Migrate a mailing list to Discourse (mbox, Listserv, Google Groups, etc)

justin · January 8, 2021, 4:34pm

Have you had a look at the database? Gut feeling on this issue is for some reason the email field is not getting created correctly there and thus can’t be read.

github.com

discourse/discourse/blob/f6e87e1e5ebdd6b6cfafa9e23cdd0a29190d1a7c/script/import_scripts/mbox/importer.rb#L72


      
          
            batches do |offset|
              rows, last_email = @database.fetch_users(last_email)
              break if rows.empty?
          
              next if all_records_exist?(:users, rows.map { |row| row['email'] })
          
              create_users(rows, total: total_count, offset: offset) do |row|
                {
                  id: row['email'],
                  email: row['email'],
                  name: row['name'],
                  trust_level: @settings.trust_level,
                  staged: @settings.staged,
                  active: !@settings.staged,
                  created_at: to_time(row['date_of_first_message'])
                }
              end
            end
          end

See 2.3 in the OP for checking the index database.

Jonathan5 · May 14, 2021, 12:23pm

The Mailman 2 list that I am considering importing into Discourse has had (for part of its existence) from_is_list set to Munge From, so that the “From:” header is

From: Listname <listname-bounces@listdomain.com> On Behalf Of [Original sender's name]

instead of

From: [Original sender's name] <username@example.com>

This made me think the importer would import each of these messages as if from the same user (with email address listname-bounces@listdomain.com)… BUT…

The initial line marking the beginning of a new email in the mbox file still begins with

From username@example.com [Date time group]

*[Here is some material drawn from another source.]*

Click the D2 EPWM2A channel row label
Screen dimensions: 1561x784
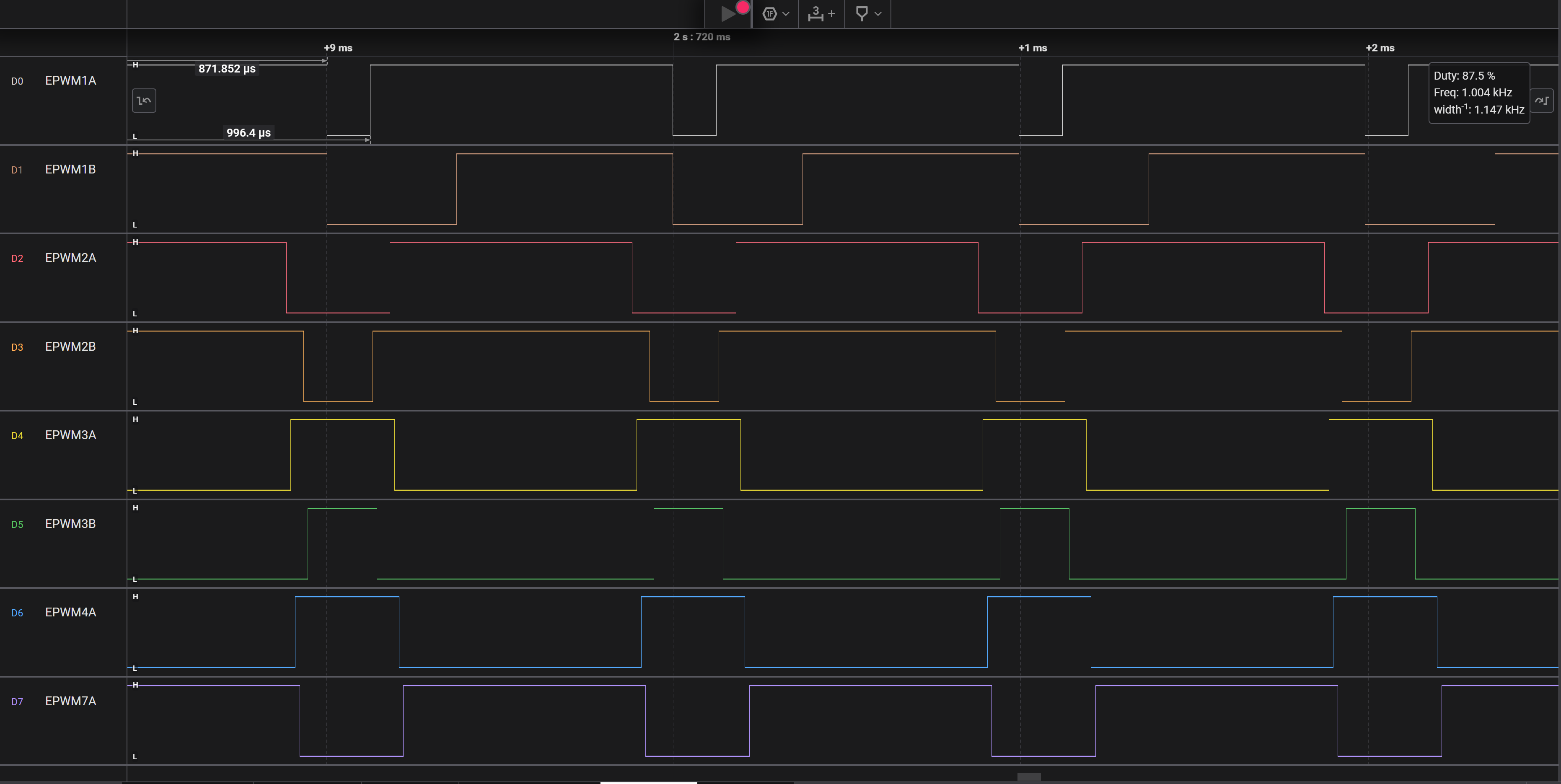click(x=70, y=258)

(and the Hyperkitty archives show the original sender’s email address as normal also).

So my question is – does the importer script take the sender’s address from the “From:” header or the "From " line? Thank you.

I discussed this briefly in a previous topic: Working on a mailman2 to discourse migration script - #10 by dachary

gerhard · May 14, 2021, 12:33pm

It’s using the From: header.

Jonathan5 · May 14, 2021, 12:36pm

Thanks for the quick reply! How hard would it be to change this? Not necessarily officially – though it might help others – but just for me to change the script before running it. I don’t know any Ruby (yet!) but if it’s just changing a colon to a space…

gerhard · May 14, 2021, 12:46pm

It’s not a simple change, but it should be doable. You don’t necessarily have to implement it in the import script. If you know another scripting language, I’m sure it won’t be too hard to update the From: headers in the mbox files before running the import…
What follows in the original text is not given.